The second batch? Yea – not so much. Flat failures.
Bread, why do you hate me so?
But once again, I soldiered on. I turned to ye olde interwebs to discover the source of my problem, and I think perhaps I’ve been overworking my dough. It seems, based on a number of sources, that if you over-knead your bread or if you let it over-rise, the gluten strands can break. Who knew? I’ve been abusing my bread all this time. Here I was blaming the bread, when all along it was me.
This time, the third time really was the charm. This bread is kind of spectacular. I mean, if sandwich bread can be spectacular. I think I’m in love (again).
Whole Grain Sandwich Bread (adapted from this recipe at Art & Lemons)
prep time: 45 minutes
rise time: 2 hours
bake time: 30 minutes
yields: 2 1-lb. loaves
- 2 cups warm water
- 3 Tablespoons honey (could also use maple syrup or molasses)
- 4 Tablespoons cultured butter, melted and cooled (could also use coconut oil)
- 1 Tablespoon active dry yeast
- 4 cups freshly ground hard white wheat, sifted
- 2 cups rolled oats
- 1 tablespoon unrefined sea salt
- Combine water, honey, butter and yeast in the bowl of your electric mixer and let sit for 5 minutes so yeast can bloom
- Add the flour and oats to the water mixture and stir to combine. Let rest for 30 minutes.

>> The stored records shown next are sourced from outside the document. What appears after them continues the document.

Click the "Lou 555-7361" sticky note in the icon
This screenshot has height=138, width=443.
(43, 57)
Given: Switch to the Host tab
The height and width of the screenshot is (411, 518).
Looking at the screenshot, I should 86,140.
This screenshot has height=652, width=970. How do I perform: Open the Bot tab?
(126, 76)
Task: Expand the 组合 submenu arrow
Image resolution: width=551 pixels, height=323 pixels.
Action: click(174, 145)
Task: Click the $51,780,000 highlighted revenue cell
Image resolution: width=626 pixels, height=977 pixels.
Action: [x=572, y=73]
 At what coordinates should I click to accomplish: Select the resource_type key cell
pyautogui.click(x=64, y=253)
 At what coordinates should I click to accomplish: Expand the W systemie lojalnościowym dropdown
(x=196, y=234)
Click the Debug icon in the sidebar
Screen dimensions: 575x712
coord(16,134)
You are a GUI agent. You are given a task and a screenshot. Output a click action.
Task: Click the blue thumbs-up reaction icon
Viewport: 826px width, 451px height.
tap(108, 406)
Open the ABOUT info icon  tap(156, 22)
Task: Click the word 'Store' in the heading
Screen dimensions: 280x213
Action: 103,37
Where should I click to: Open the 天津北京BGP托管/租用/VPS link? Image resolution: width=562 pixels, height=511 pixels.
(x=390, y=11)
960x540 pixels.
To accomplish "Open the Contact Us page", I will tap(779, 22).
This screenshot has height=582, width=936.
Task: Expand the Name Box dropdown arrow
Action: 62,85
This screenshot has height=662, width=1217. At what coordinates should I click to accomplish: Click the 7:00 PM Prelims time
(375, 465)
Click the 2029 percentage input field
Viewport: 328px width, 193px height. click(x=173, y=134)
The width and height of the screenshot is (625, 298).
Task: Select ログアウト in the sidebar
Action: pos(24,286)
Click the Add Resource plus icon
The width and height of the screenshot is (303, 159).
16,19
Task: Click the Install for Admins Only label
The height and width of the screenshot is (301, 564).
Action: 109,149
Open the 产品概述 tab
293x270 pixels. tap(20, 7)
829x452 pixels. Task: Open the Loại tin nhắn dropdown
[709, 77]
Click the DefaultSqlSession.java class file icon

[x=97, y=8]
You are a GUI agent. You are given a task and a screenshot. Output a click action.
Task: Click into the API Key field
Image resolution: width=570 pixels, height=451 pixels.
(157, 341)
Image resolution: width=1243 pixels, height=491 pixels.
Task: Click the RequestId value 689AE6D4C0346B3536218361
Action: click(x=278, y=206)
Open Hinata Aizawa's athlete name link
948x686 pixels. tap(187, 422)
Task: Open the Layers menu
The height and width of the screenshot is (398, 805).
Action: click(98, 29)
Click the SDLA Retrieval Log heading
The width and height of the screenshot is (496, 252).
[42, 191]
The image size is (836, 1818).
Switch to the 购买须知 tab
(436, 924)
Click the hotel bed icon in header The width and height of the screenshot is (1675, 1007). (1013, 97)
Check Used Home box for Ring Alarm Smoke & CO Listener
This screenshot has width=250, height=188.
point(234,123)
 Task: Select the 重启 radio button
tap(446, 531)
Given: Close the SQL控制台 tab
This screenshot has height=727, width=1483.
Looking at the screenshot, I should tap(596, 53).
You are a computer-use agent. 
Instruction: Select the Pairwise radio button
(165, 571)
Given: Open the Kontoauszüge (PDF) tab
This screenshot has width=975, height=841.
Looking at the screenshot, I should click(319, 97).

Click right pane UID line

- Add the salt and knead in the mixer, using the dough hook attachment, for 6 minutes. Dough will be a little sticky and should slap the sides of the bowl as it mixes. It should be very elastic (long, rubbery strands of gluten) after six minutes.
- Remove the bowl from the mixer, cover with a damp towel, and let rise in a warm place for one hour (I usually preheat my oven to 150F, then turn it off and set the bowl in the warmed oven).
- After an hour, the dough should have doubled in volume. Scrape it out of the bowl onto a lightly floured surface.
- Grease two 1-lb. loaf pans
- Divide the dough in half and knead one half a few times, forming it into a loaf-shaped rectangle. Repeat with the other half
- Place the dough in the loaf pans and cover loosely with plastic wrap
- Let rise in a warm place for one hour, or until doubled in bulk.
- Preheat the oven to 350F
- Carefully remove the plastic wrap and transfer the risen loaves to the oven (take care not to deflate them)
- Bake for 30 minutes, rotating them after the first 15 minutes to ensure even baking.
- Remove from the oven and allow to cool in the pans for 10 minutes, then turn out onto a cooling rack. Allow to cool for at least a couple of hours before slicing.